Problem to work on
Character for character, reproduce every entry below.

◇ ◇ ◇ ◇ ◇

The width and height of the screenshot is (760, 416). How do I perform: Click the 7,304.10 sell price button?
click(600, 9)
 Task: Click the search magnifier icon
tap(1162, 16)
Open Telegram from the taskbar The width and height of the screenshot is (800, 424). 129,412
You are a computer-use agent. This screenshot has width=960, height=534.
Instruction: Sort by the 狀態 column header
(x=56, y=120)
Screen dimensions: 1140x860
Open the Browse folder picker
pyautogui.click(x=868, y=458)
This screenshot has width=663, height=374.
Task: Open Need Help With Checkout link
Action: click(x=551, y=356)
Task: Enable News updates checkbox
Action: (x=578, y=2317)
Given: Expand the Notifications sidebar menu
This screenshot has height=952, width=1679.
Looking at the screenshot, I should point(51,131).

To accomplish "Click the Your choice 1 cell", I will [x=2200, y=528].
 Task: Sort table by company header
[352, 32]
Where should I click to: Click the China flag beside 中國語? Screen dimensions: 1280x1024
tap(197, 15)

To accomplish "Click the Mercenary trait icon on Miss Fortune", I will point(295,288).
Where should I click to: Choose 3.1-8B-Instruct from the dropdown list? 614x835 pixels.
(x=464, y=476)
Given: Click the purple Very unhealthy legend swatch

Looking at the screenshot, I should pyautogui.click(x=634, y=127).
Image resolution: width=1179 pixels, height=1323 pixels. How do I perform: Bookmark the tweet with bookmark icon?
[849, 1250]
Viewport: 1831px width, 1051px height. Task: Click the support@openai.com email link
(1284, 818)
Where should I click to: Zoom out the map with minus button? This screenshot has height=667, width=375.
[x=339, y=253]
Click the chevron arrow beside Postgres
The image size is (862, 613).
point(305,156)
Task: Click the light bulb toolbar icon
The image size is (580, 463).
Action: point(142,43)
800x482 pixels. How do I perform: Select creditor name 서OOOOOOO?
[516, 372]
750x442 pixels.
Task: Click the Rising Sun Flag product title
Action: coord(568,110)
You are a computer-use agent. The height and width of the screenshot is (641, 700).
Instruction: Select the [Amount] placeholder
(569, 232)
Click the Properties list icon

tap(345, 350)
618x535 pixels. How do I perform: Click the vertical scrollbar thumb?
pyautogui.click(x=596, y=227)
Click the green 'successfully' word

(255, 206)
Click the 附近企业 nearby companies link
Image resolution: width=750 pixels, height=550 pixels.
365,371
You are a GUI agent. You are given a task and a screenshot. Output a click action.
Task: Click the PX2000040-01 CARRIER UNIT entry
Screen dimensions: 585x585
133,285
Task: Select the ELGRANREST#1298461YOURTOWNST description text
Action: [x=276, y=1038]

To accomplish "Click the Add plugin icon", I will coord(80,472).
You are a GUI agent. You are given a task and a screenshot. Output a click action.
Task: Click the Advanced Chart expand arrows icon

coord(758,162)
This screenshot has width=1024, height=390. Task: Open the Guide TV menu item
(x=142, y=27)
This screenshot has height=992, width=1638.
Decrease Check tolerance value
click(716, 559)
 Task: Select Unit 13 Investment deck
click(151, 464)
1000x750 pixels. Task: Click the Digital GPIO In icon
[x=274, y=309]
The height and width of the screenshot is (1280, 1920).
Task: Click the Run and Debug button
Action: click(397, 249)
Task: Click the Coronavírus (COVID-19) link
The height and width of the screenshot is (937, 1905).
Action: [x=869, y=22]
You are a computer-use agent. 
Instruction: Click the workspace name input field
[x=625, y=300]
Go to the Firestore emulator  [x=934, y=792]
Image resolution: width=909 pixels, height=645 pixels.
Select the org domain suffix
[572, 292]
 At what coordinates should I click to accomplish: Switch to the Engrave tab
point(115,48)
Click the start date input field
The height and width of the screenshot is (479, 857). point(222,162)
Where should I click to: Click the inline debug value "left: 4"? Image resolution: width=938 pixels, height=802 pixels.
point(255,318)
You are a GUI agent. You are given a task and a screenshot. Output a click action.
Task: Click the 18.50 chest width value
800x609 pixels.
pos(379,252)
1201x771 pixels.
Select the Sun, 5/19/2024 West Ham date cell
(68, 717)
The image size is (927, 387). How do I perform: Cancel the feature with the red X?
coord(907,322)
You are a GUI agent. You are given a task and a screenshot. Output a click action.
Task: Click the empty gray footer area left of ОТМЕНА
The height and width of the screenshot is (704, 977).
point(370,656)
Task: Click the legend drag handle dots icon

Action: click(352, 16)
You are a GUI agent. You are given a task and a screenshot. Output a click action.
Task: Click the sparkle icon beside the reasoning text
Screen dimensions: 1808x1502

◇ ◇ ◇ ◇ ◇

Exercise answer
The width and height of the screenshot is (760, 416). How do I perform: Click the 7,304.10 sell price button?
click(600, 9)
 Task: Click the search magnifier icon
tap(1162, 16)
Open Telegram from the taskbar The width and height of the screenshot is (800, 424). 129,412
You are a computer-use agent. This screenshot has width=960, height=534.
Instruction: Sort by the 狀態 column header
(x=56, y=120)
Screen dimensions: 1140x860
Open the Browse folder picker
pyautogui.click(x=868, y=458)
This screenshot has width=663, height=374.
Task: Open Need Help With Checkout link
Action: click(x=551, y=356)
Task: Enable News updates checkbox
Action: (x=578, y=2317)
Given: Expand the Notifications sidebar menu
This screenshot has height=952, width=1679.
Looking at the screenshot, I should point(51,131).

To accomplish "Click the Your choice 1 cell", I will [x=2200, y=528].
 Task: Sort table by company header
[352, 32]
Where should I click to: Click the China flag beside 中國語? Screen dimensions: 1280x1024
tap(197, 15)

To accomplish "Click the Mercenary trait icon on Miss Fortune", I will point(295,288).
Where should I click to: Choose 3.1-8B-Instruct from the dropdown list? 614x835 pixels.
(x=464, y=476)
Given: Click the purple Very unhealthy legend swatch

Looking at the screenshot, I should pyautogui.click(x=634, y=127).
Image resolution: width=1179 pixels, height=1323 pixels. How do I perform: Bookmark the tweet with bookmark icon?
[849, 1250]
Viewport: 1831px width, 1051px height. Task: Click the support@openai.com email link
(1284, 818)
Where should I click to: Zoom out the map with minus button? This screenshot has height=667, width=375.
[x=339, y=253]
Click the chevron arrow beside Postgres
The image size is (862, 613).
point(305,156)
Task: Click the light bulb toolbar icon
The image size is (580, 463).
Action: point(142,43)
800x482 pixels. How do I perform: Select creditor name 서OOOOOOO?
[516, 372]
750x442 pixels.
Task: Click the Rising Sun Flag product title
Action: coord(568,110)
You are a computer-use agent. The height and width of the screenshot is (641, 700).
Instruction: Select the [Amount] placeholder
(569, 232)
Click the Properties list icon

tap(345, 350)
618x535 pixels. How do I perform: Click the vertical scrollbar thumb?
pyautogui.click(x=596, y=227)
Click the green 'successfully' word

(255, 206)
Click the 附近企业 nearby companies link
Image resolution: width=750 pixels, height=550 pixels.
365,371
You are a GUI agent. You are given a task and a screenshot. Output a click action.
Task: Click the PX2000040-01 CARRIER UNIT entry
Screen dimensions: 585x585
133,285
Task: Select the ELGRANREST#1298461YOURTOWNST description text
Action: [x=276, y=1038]

To accomplish "Click the Add plugin icon", I will coord(80,472).
You are a GUI agent. You are given a task and a screenshot. Output a click action.
Task: Click the Advanced Chart expand arrows icon

coord(758,162)
This screenshot has width=1024, height=390. Task: Open the Guide TV menu item
(x=142, y=27)
This screenshot has height=992, width=1638.
Decrease Check tolerance value
click(716, 559)
 Task: Select Unit 13 Investment deck
click(151, 464)
1000x750 pixels. Task: Click the Digital GPIO In icon
[x=274, y=309]
The height and width of the screenshot is (1280, 1920).
Task: Click the Run and Debug button
Action: click(397, 249)
Task: Click the Coronavírus (COVID-19) link
The height and width of the screenshot is (937, 1905).
Action: [x=869, y=22]
You are a computer-use agent. 
Instruction: Click the workspace name input field
[x=625, y=300]
Go to the Firestore emulator  [x=934, y=792]
Image resolution: width=909 pixels, height=645 pixels.
Select the org domain suffix
[572, 292]
 At what coordinates should I click to accomplish: Switch to the Engrave tab
point(115,48)
Click the start date input field
The height and width of the screenshot is (479, 857). point(222,162)
Where should I click to: Click the inline debug value "left: 4"? Image resolution: width=938 pixels, height=802 pixels.
point(255,318)
You are a GUI agent. You are given a task and a screenshot. Output a click action.
Task: Click the 18.50 chest width value
800x609 pixels.
pos(379,252)
1201x771 pixels.
Select the Sun, 5/19/2024 West Ham date cell
(68, 717)
The image size is (927, 387). How do I perform: Cancel the feature with the red X?
coord(907,322)
You are a GUI agent. You are given a task and a screenshot. Output a click action.
Task: Click the empty gray footer area left of ОТМЕНА
The height and width of the screenshot is (704, 977).
point(370,656)
Task: Click the legend drag handle dots icon

Action: click(352, 16)
You are a GUI agent. You are given a task and a screenshot. Output a click action.
Task: Click the sparkle icon beside the reasoning text
Screen dimensions: 1808x1502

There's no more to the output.